GIVEN ENTRIES »
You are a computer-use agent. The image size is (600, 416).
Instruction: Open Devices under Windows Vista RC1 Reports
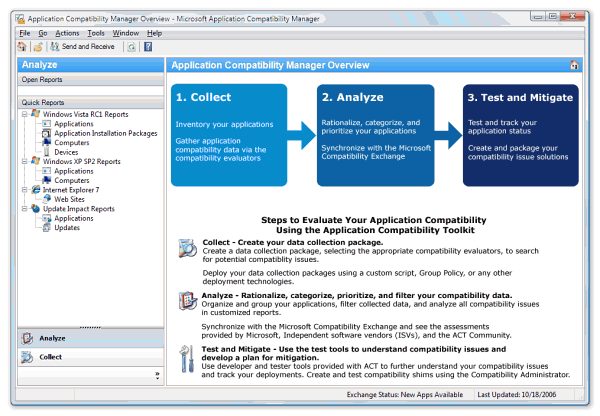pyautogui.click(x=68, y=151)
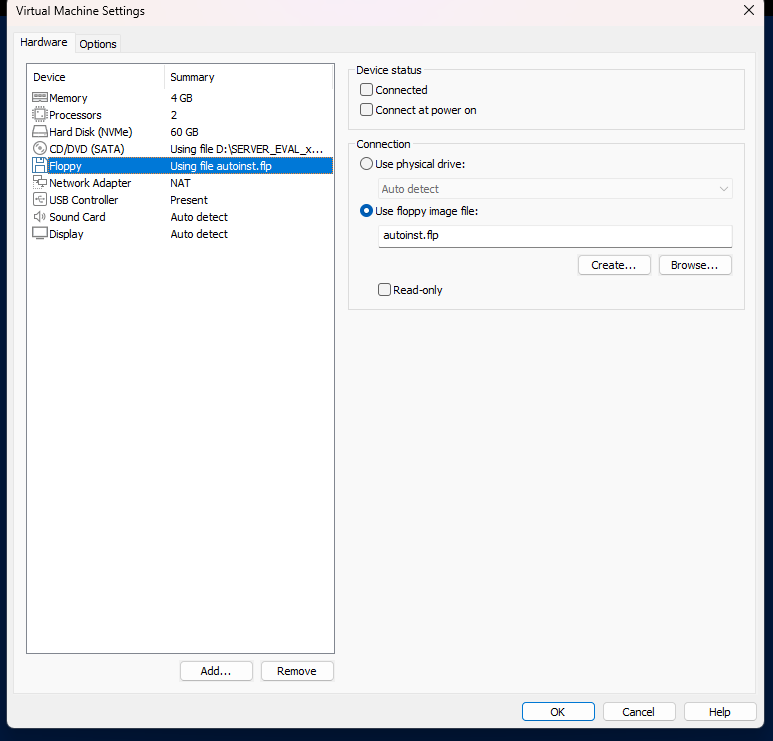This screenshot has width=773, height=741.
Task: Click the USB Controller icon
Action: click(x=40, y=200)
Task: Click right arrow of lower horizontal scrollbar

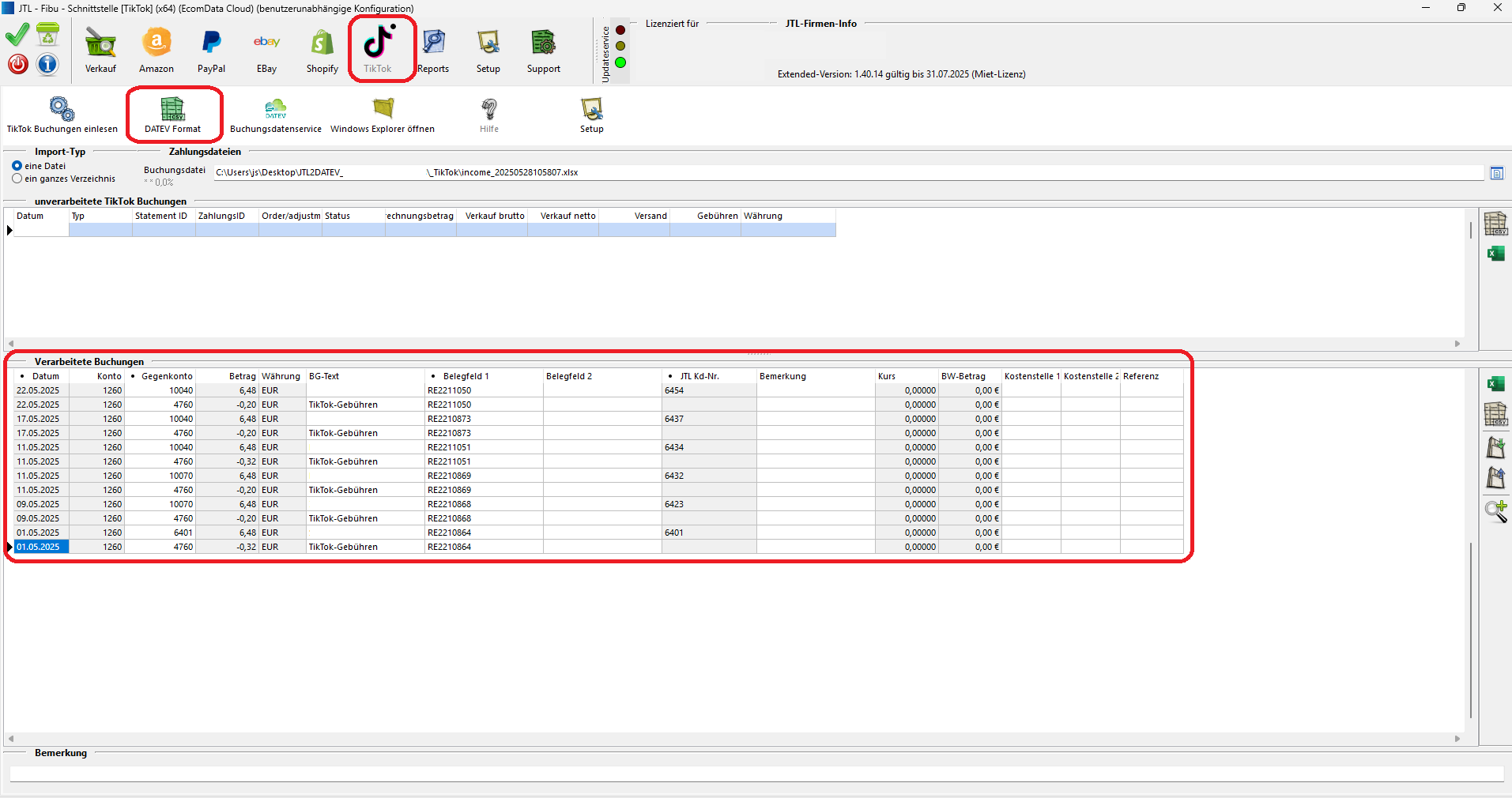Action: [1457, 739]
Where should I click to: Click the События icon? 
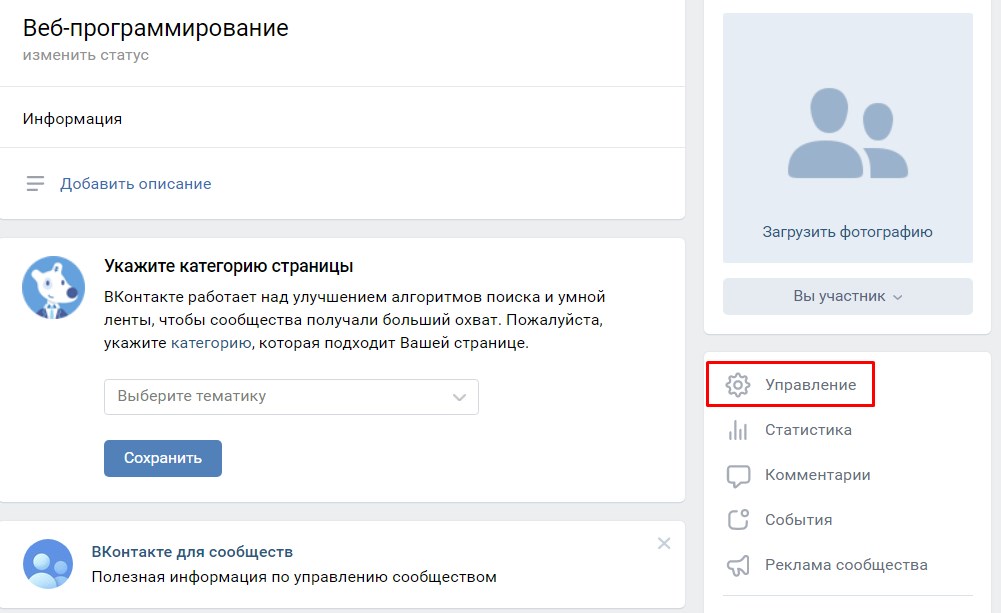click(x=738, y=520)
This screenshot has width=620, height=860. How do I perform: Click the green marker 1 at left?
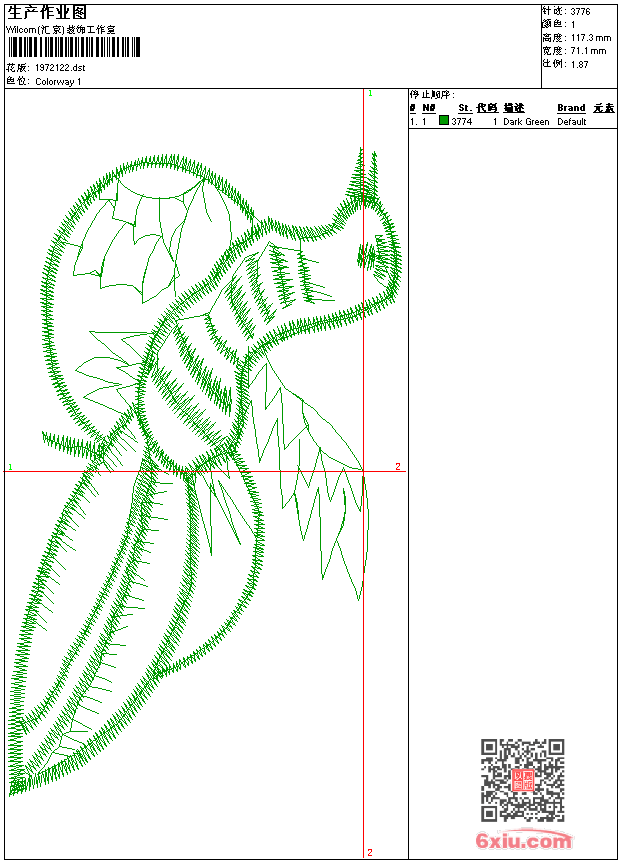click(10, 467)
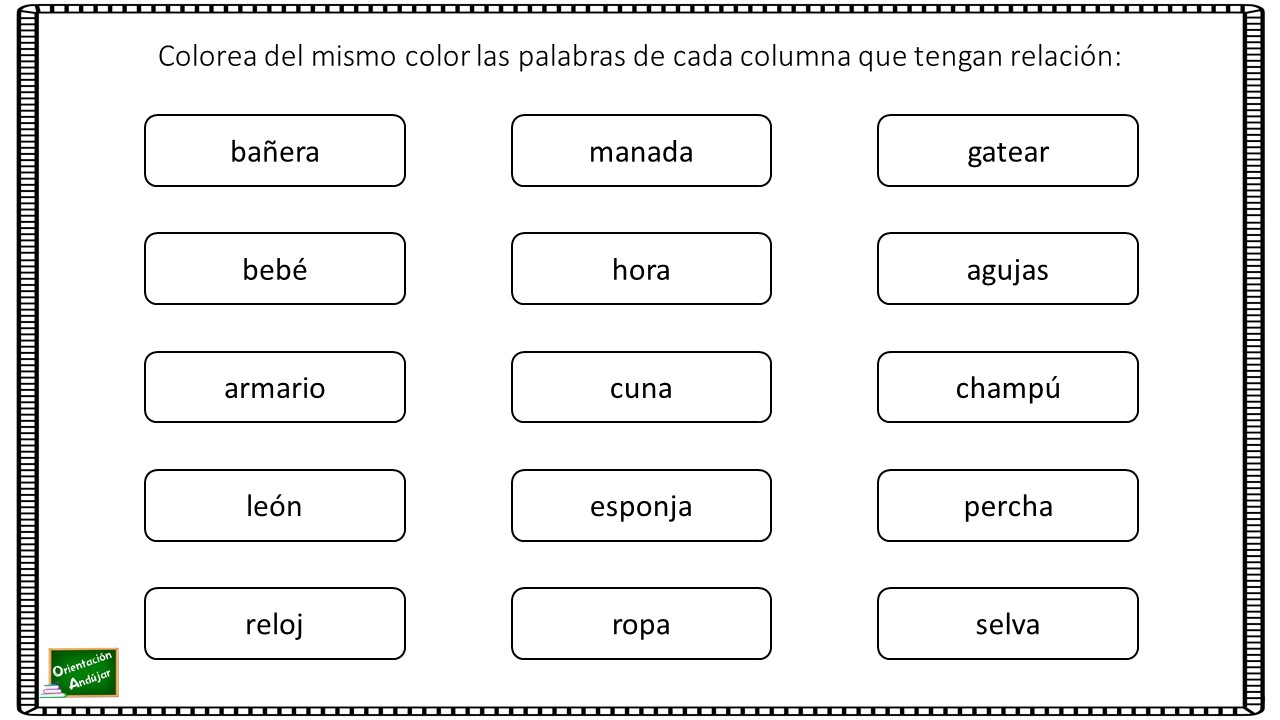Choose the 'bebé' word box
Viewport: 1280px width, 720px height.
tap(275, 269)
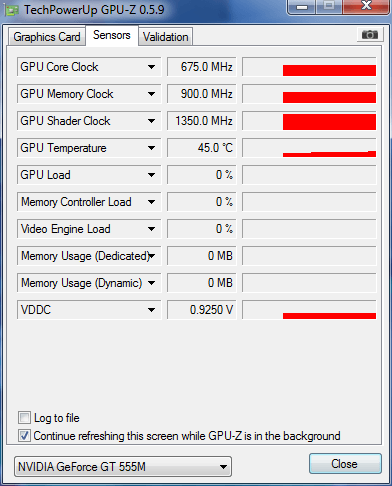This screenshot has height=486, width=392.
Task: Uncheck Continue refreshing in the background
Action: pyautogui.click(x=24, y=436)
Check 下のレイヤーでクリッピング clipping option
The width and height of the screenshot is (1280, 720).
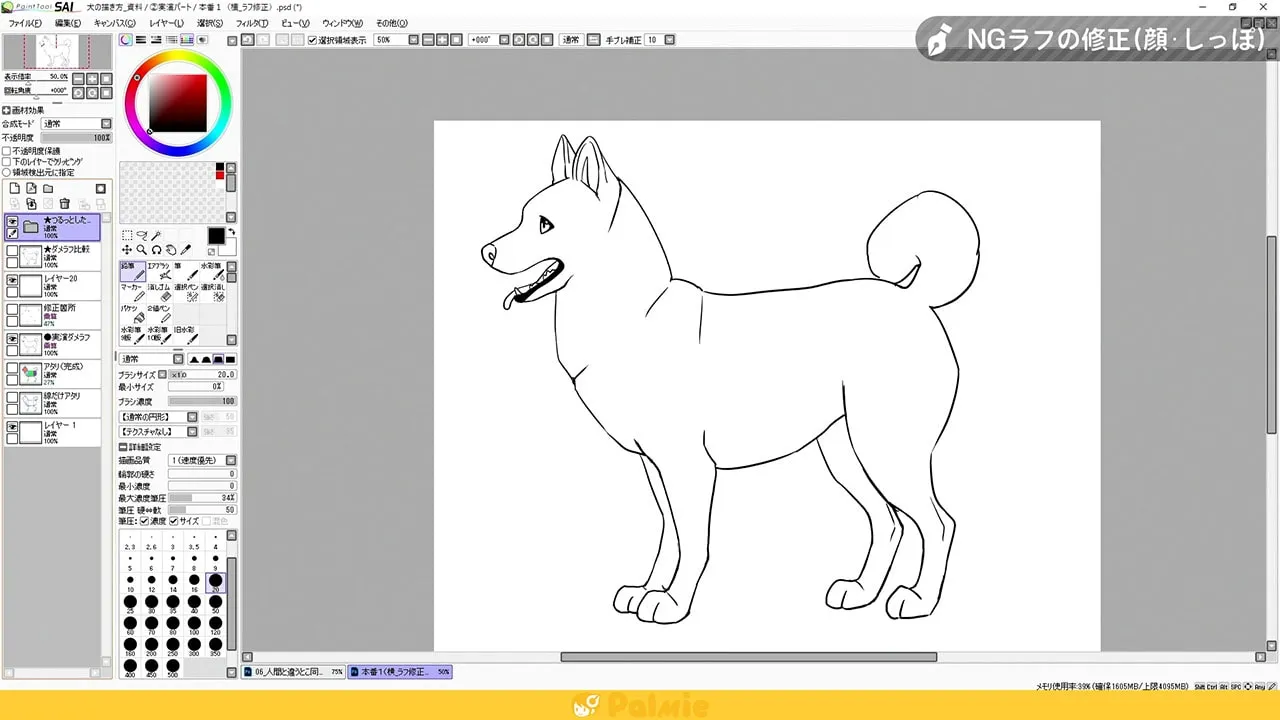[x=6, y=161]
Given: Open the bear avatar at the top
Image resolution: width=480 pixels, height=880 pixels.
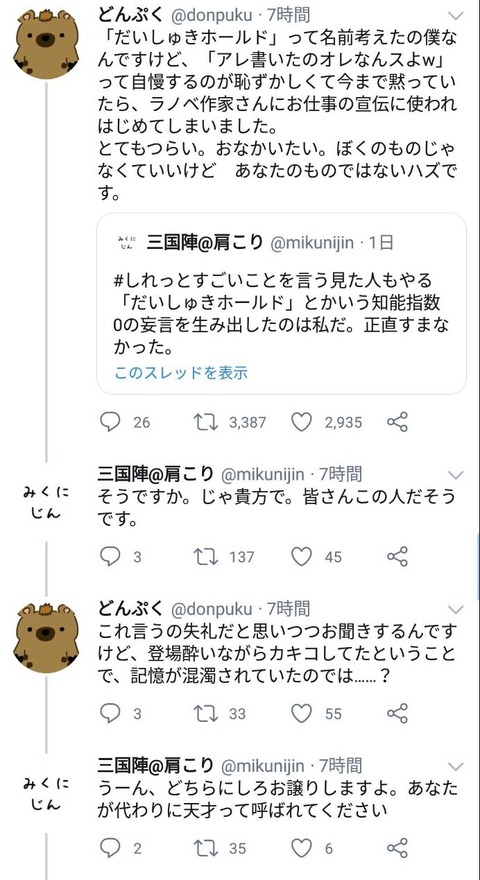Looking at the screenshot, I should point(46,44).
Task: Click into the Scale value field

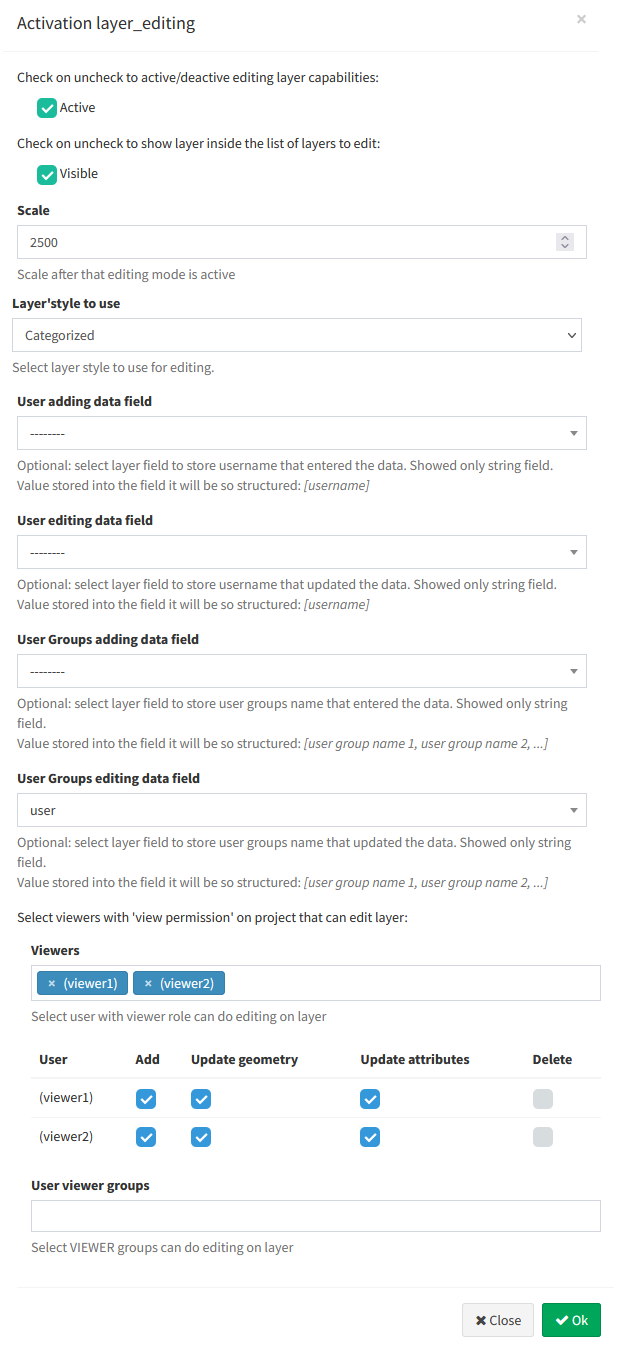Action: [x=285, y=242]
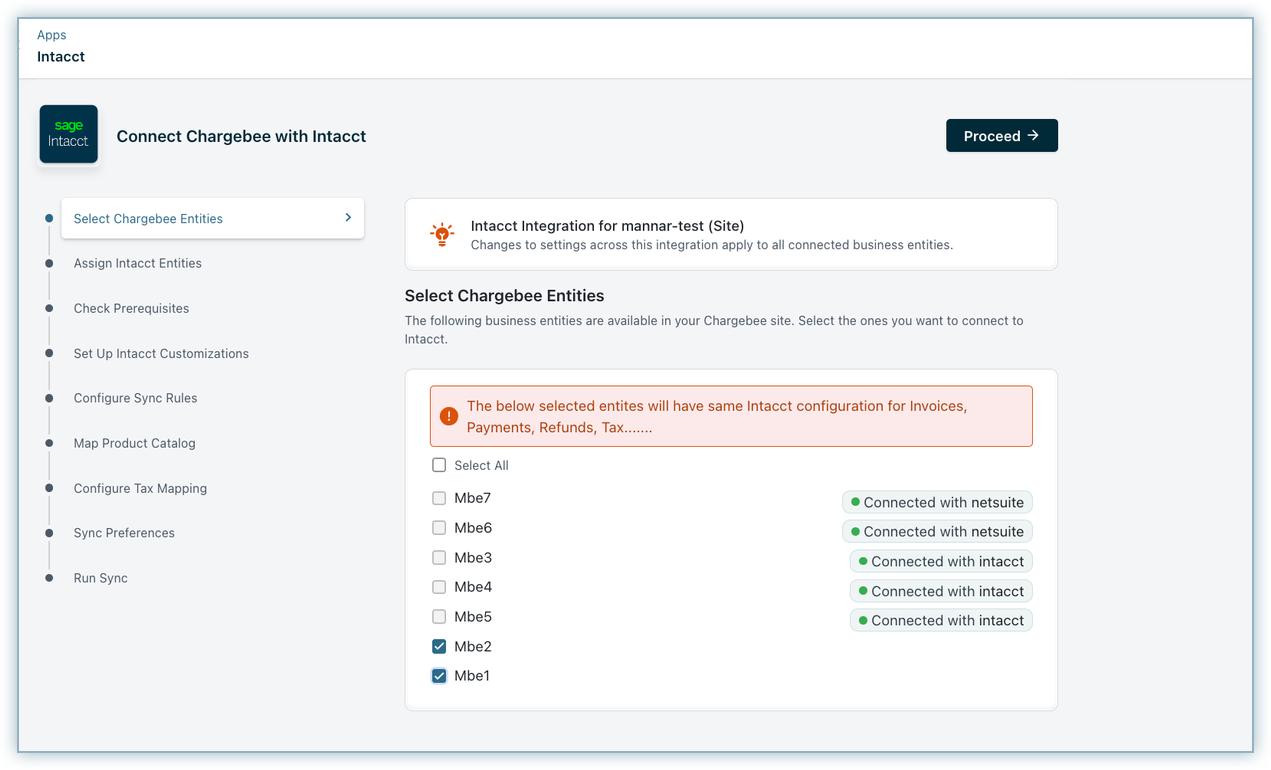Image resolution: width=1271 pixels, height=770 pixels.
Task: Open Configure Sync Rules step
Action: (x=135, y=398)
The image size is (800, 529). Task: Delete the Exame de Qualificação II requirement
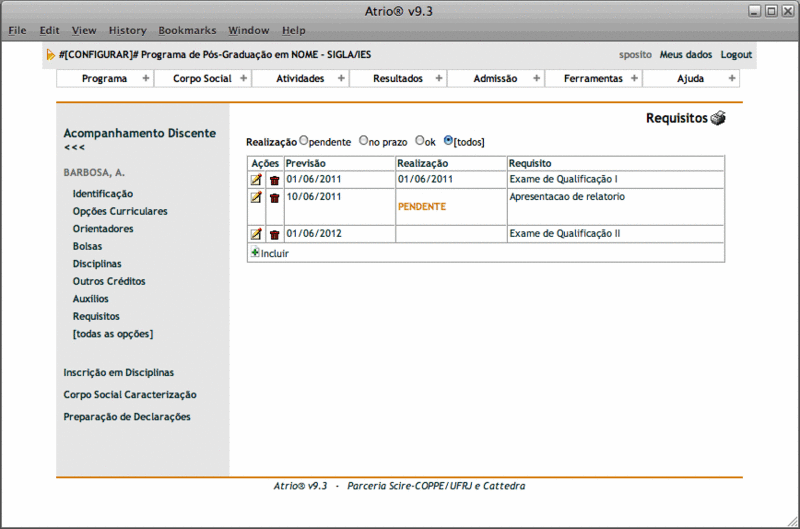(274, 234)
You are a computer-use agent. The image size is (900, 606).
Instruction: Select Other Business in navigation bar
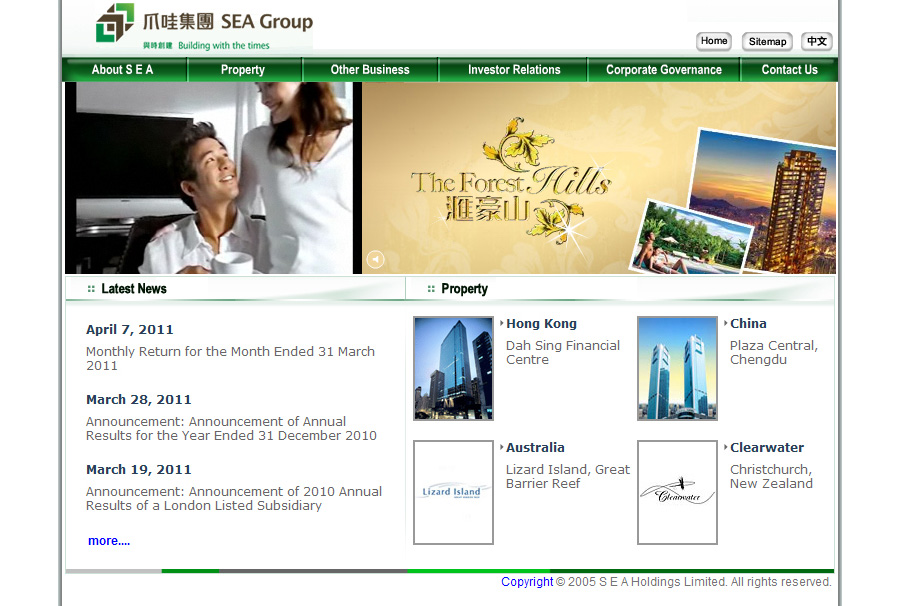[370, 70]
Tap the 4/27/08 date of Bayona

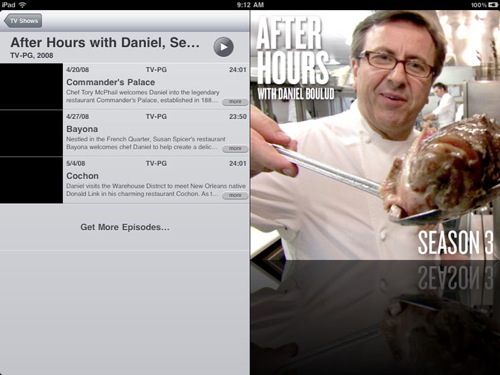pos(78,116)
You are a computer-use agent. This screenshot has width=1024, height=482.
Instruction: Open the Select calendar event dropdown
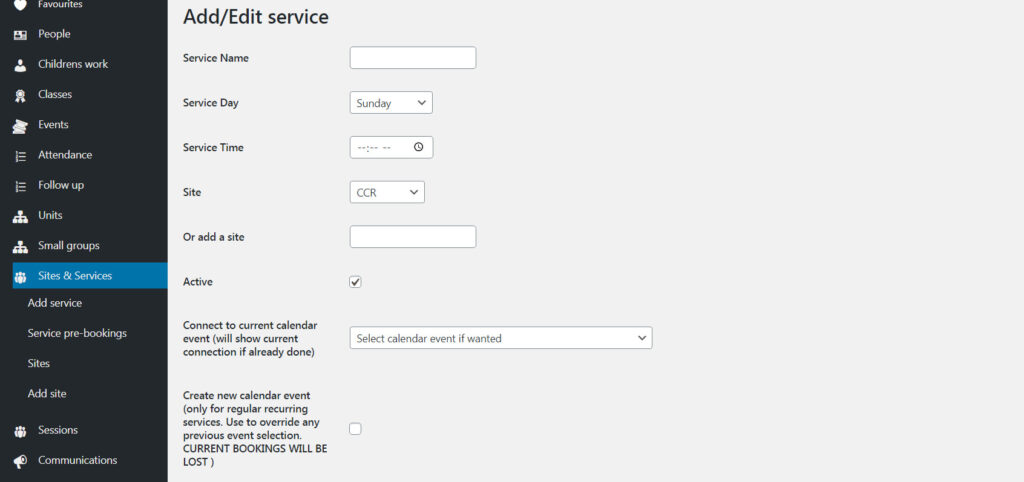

GIVEN REQUEST »
Lay out every line of the items above as a Markdown table with the columns Row and Line, numbering the rows in order and skipping blank lines. Leave the pictures out.

RESULT »
| Row | Line |
|---|---|
| 1 | You are a computer-use agent. The image size is (600, 416). |
| 2 | Instruction: Open Devices under Windows Vista RC1 Reports |
| 3 | pyautogui.click(x=68, y=151) |
| 4 | This screenshot has width=773, height=741. |
| 5 | Task: Click the USB Controller icon |
| 6 | Action: click(x=40, y=200) |
| 7 | Task: Click right arrow of lower horizontal scrollbar |
| 8 | Action: [1457, 739] |
| 9 | Where should I click to: Click the События icon?  |
| 10 | click(x=738, y=520) |
| 11 | This screenshot has width=620, height=860. How do I perform: Click the green marker 1 at left? |
| 12 | click(10, 467) |
| 13 | Choose the 'bebé' word box |
| 14 | Viewport: 1280px width, 720px height. |
| 15 | tap(275, 269) |
| 16 | This screenshot has height=486, width=392. |
| 17 | Task: Uncheck Continue refreshing in the background |
| 18 | Action: pyautogui.click(x=24, y=436) |
| 19 | Check 下のレイヤーでクリッピング clipping option |
| 20 | The width and height of the screenshot is (1280, 720). |
| 21 | [x=6, y=161] |
| 22 | Given: Open the bear avatar at the top |
| 23 | Image resolution: width=480 pixels, height=880 pixels. |
| 24 | Looking at the screenshot, I should point(46,44). |
| 25 | Task: Click into the Scale value field |
| 26 | Action: [x=285, y=242] |
| 27 | Image resolution: width=1271 pixels, height=770 pixels. |
| 28 | Task: Open Configure Sync Rules step |
| 29 | Action: (x=135, y=398) |
| 30 | The image size is (800, 529). Task: Delete the Exame de Qualificação II requirement |
| 31 | (274, 234) |
| 32 | You are a computer-use agent. The image size is (900, 606). |
| 33 | Instruction: Select Other Business in navigation bar |
| 34 | [370, 70] |
| 35 | Tap the 4/27/08 date of Bayona |
| 36 | pos(78,116) |
| 37 | You are a computer-use agent. This screenshot has width=1024, height=482. |
| 38 | Instruction: Open the Select calendar event dropdown |